Ericson's thesis is that Kuyper rejects Romanticism and that Kuyper saw Romantic and Enlightenment thought as allied, the one issuing from the other.

He starts by outlining the contours of Romanticism then examining some of Kuyper's key writings and in particular 'Pantheism destruction of the bondaries' shows how these contours are absent in Kuyper and that he even undermines them.

He focuses on the term 'organic'. A term much loved by the Romantics and much used by Kuyper. Kuyper uses the term imprecisely. Kuyper applied the term to:
  • the organic unity of the body of Christ
  • the organic unity of the cosmos
  • the organic character of Encyclopedia
  • the organicism of science
  • the organicism of theology

He notes that for Kuyper 'the notion of organic seems to mean coherence, fittingness. All things fit together coherently. And the reason that things are inextricably intertwined in an overall unity is that God has placed an order in his creation.' (p. 223)



Ericson is Professor of English at Calvin College in Grand Rapids, Michigan. He is the editor of Academic Freedom and Christian Scholarship (Eerdmans, 2000) and author of Solzhenitsyn and the Modern World.


Roger D. Henderson 'How Abraham Kuyper became a Kuyperian' Appendix to Abraham Kuper The Problem of Poverty (Sioux Center, IA: Dordt College Press, 2011)
Previously published in Christian Scholar's Review 22 (1992): 22-35.

Hendrson's aim is to examine why Kuper didn't end up as a liberal theologian as did so many of his University of Leiden contemporaries. He looks at a number of different context: Kuyper's family background, his goals and achievements and his conversion. Their is alos a short biographical introduction.
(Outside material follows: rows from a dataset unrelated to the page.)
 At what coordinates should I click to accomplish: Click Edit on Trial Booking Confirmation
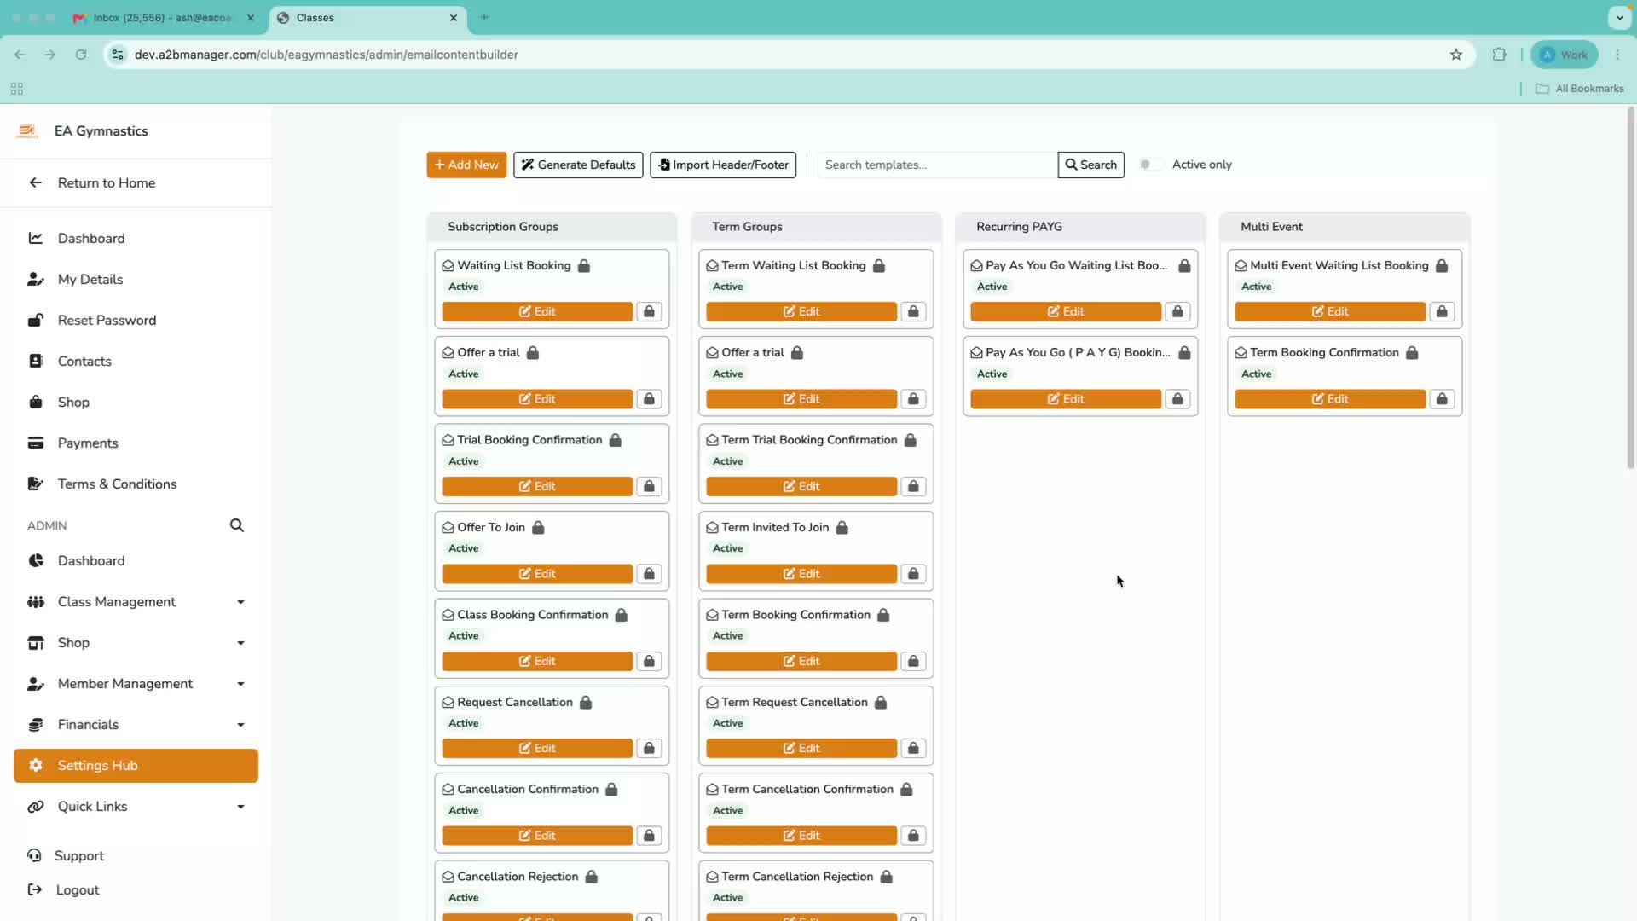click(x=537, y=486)
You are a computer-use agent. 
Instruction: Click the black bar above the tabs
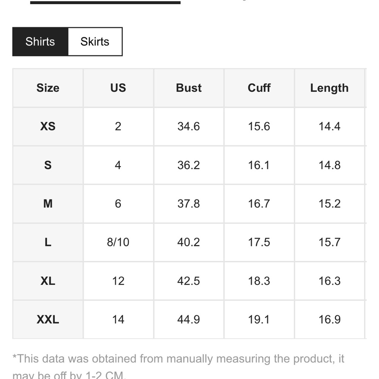click(x=105, y=2)
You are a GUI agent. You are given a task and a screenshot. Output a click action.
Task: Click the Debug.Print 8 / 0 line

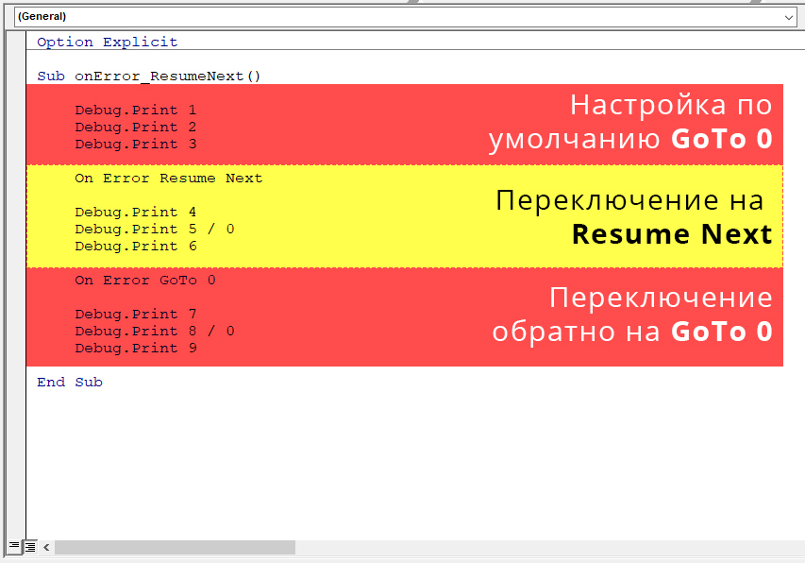coord(155,331)
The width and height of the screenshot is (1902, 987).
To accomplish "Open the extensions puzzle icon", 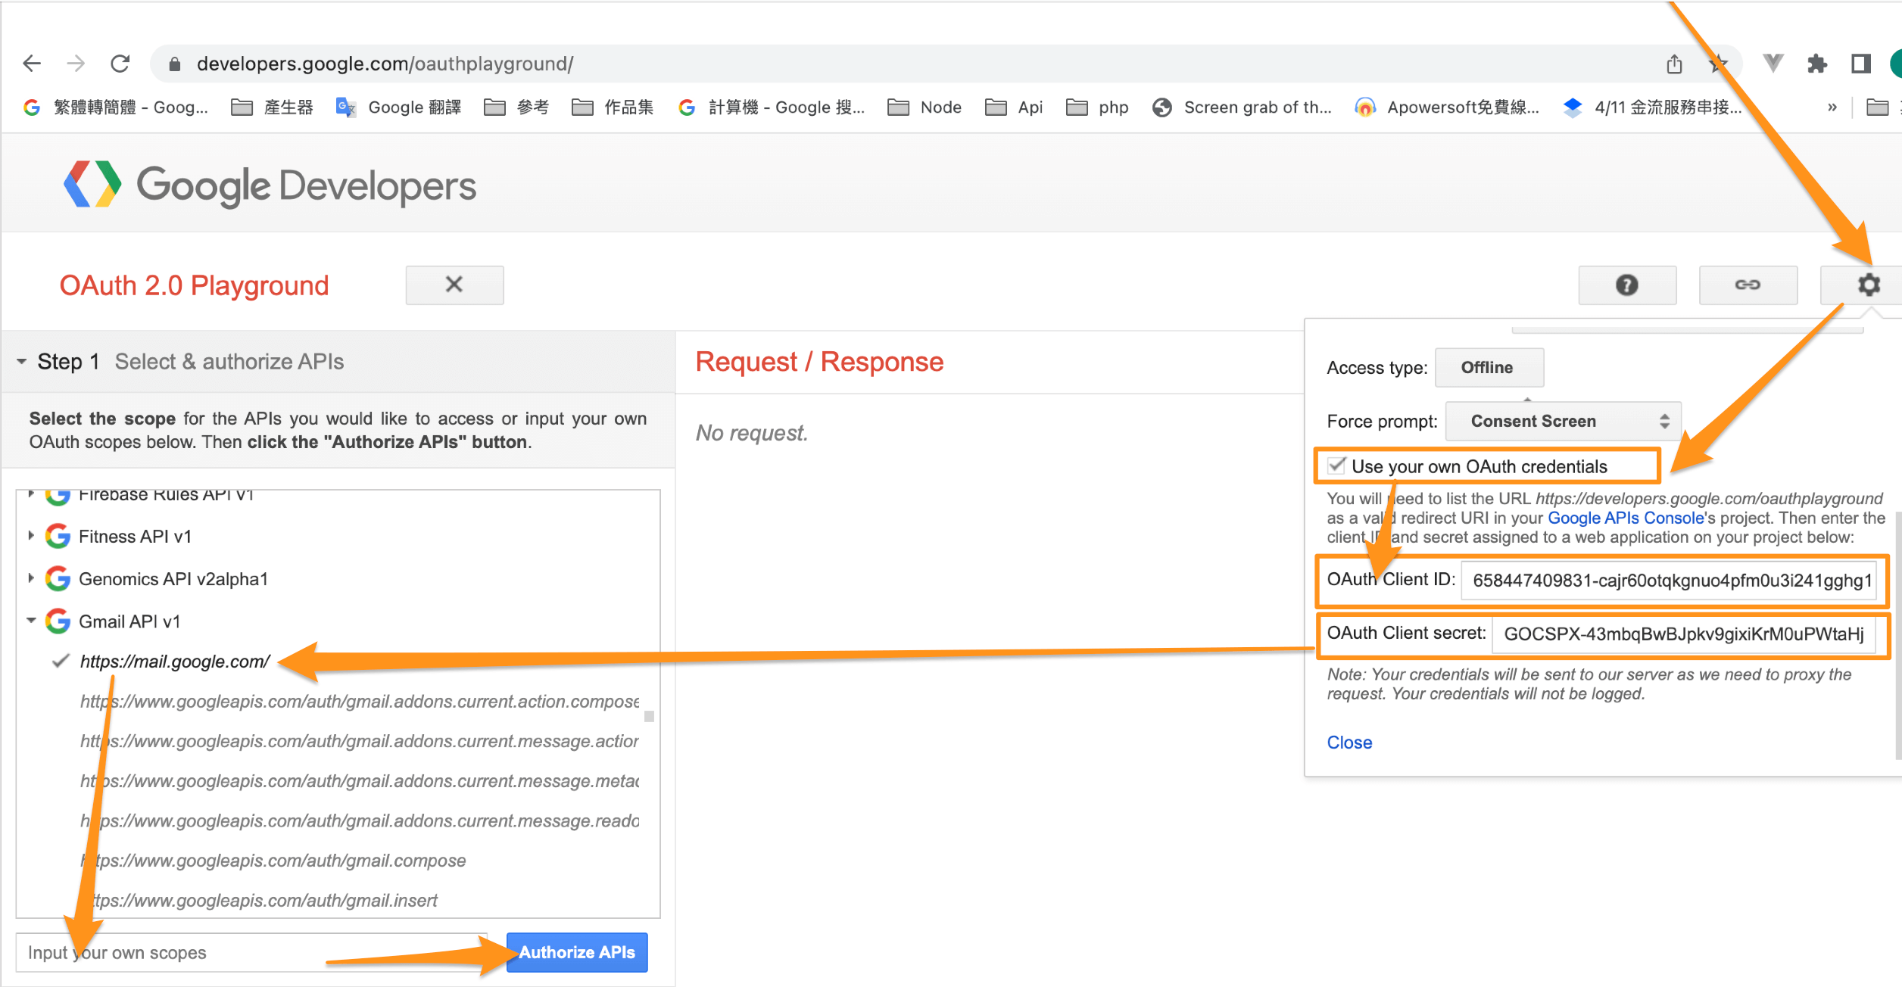I will tap(1816, 64).
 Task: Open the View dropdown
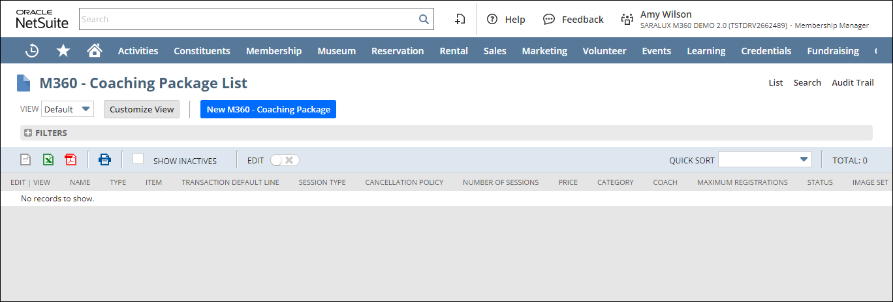[x=67, y=109]
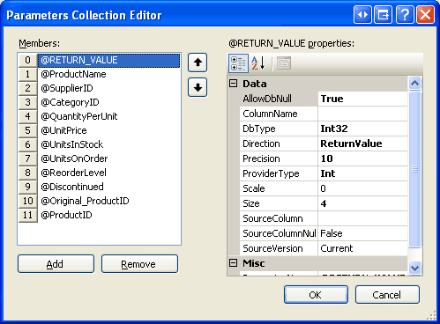Click the title bar window-arrow icon
440x324 pixels.
(384, 14)
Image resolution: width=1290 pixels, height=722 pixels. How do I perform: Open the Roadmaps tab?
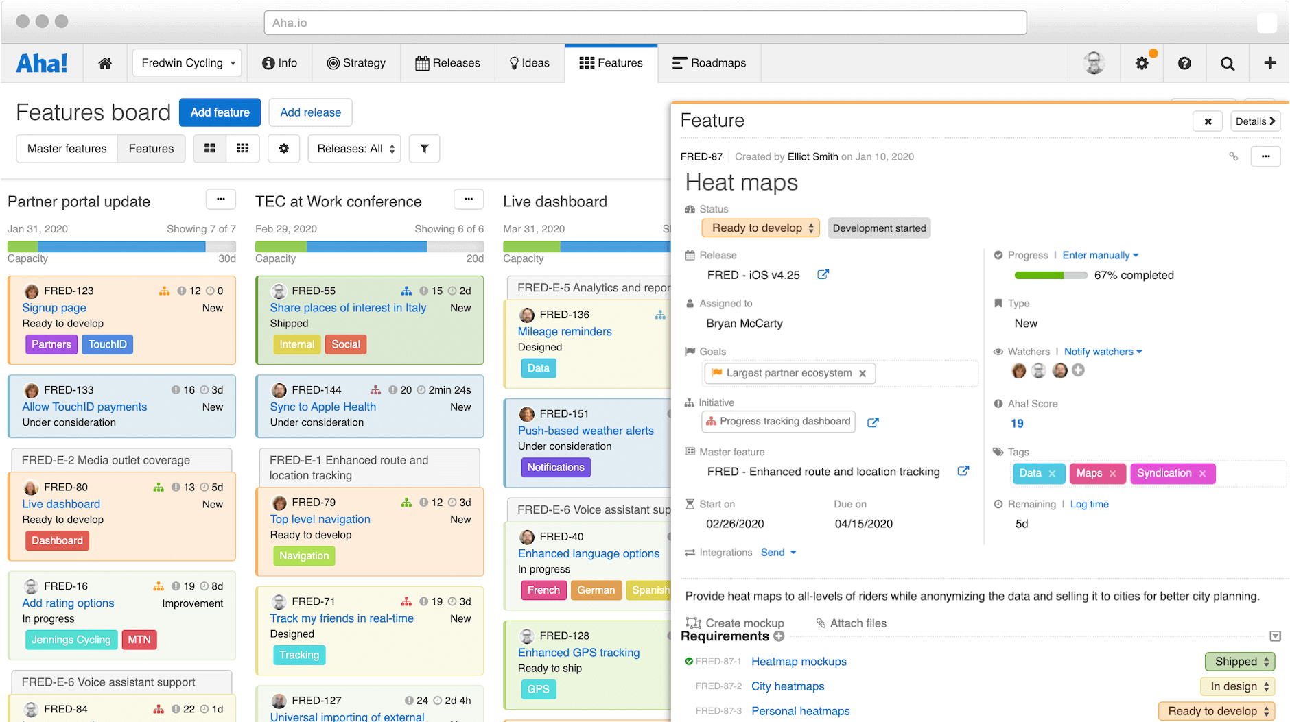(x=709, y=63)
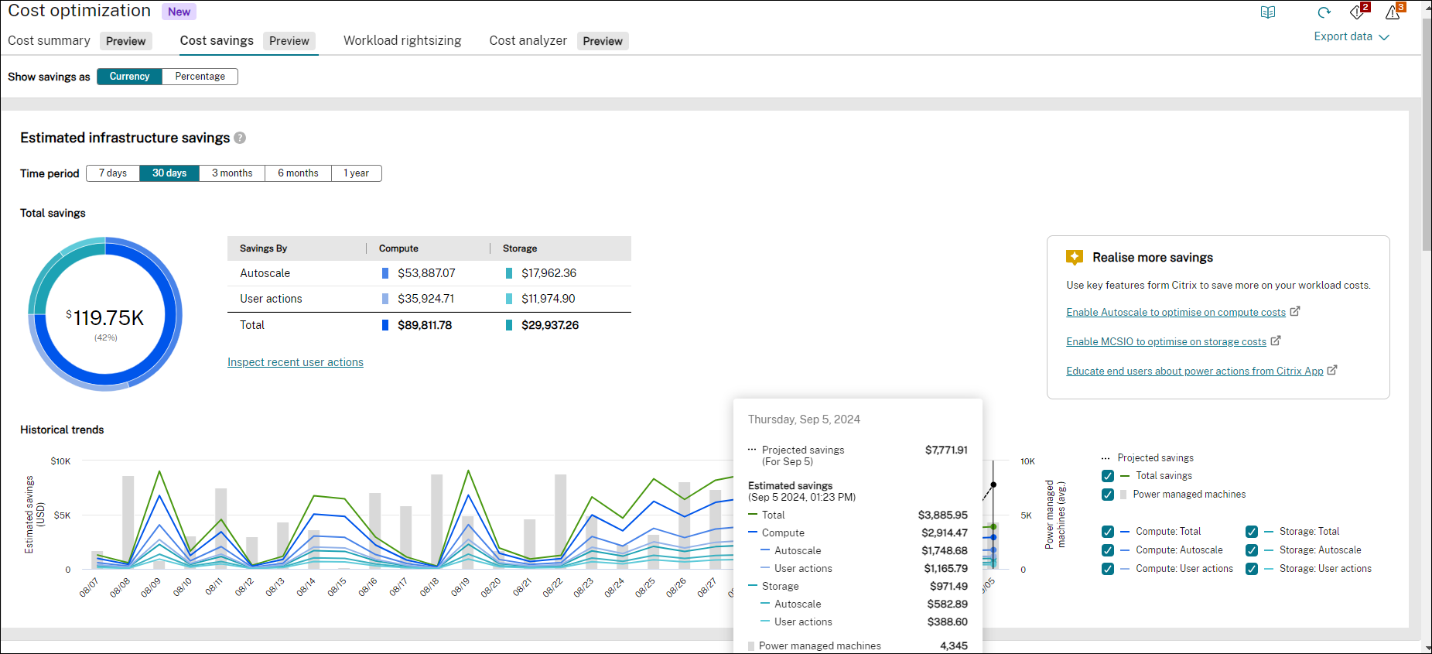Click the blue Compute Total color swatch
Image resolution: width=1432 pixels, height=654 pixels.
click(x=385, y=325)
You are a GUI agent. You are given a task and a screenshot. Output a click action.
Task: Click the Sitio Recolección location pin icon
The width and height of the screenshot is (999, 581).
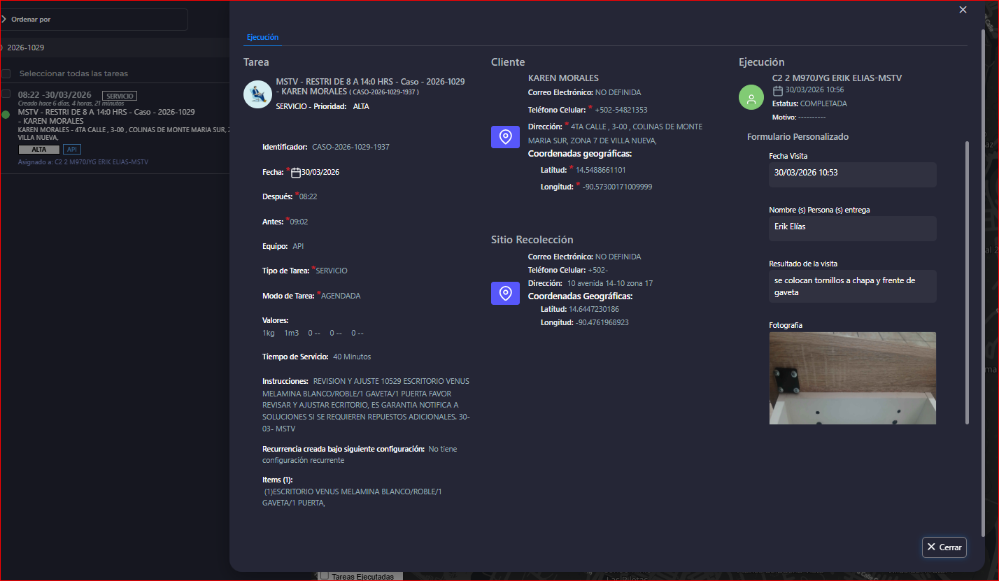click(505, 293)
The paper is a helpful examination of the early life of Kuyper and the early influences that shaped him.


Roger Henderson is a former professor of philosophy at Dordt College. He now lives in The Netherlands.


James C. Schaap 'A writing exercise in identity: Abraham Kuyper's To Be Near Unto God' In J Kok (ed) Celebrating the vision: the Reformed perspective of Dordt College (Sioux Center, IA: Dordt College Press, 2004): 39-54.
Schaap recently rewrote Kuyper's devotional classic To Be Near Unto God. This short piece explains why he came to do that. One thing that he discovered was that 'those who claim that the inheritors of a Reformed or Calvinist worldview have no tradition of piety are, at best, uniformed. No one can read this book and come away believing such nonsense. Kuyper's spirituality is a witness, a century after the devotions were penned' (p. 44).

James Schaap blogs here and is professor of English at Dordt College

2 comments:

Anonymous said...

It is James Calvin Schaap, not John.

Roger Henderson now lives in the Netherlands, sadly, he no longer teaches at Dordt College.

Alida

stevebishop said...

Hi Alida,
Thanks for that - I've now updated the info.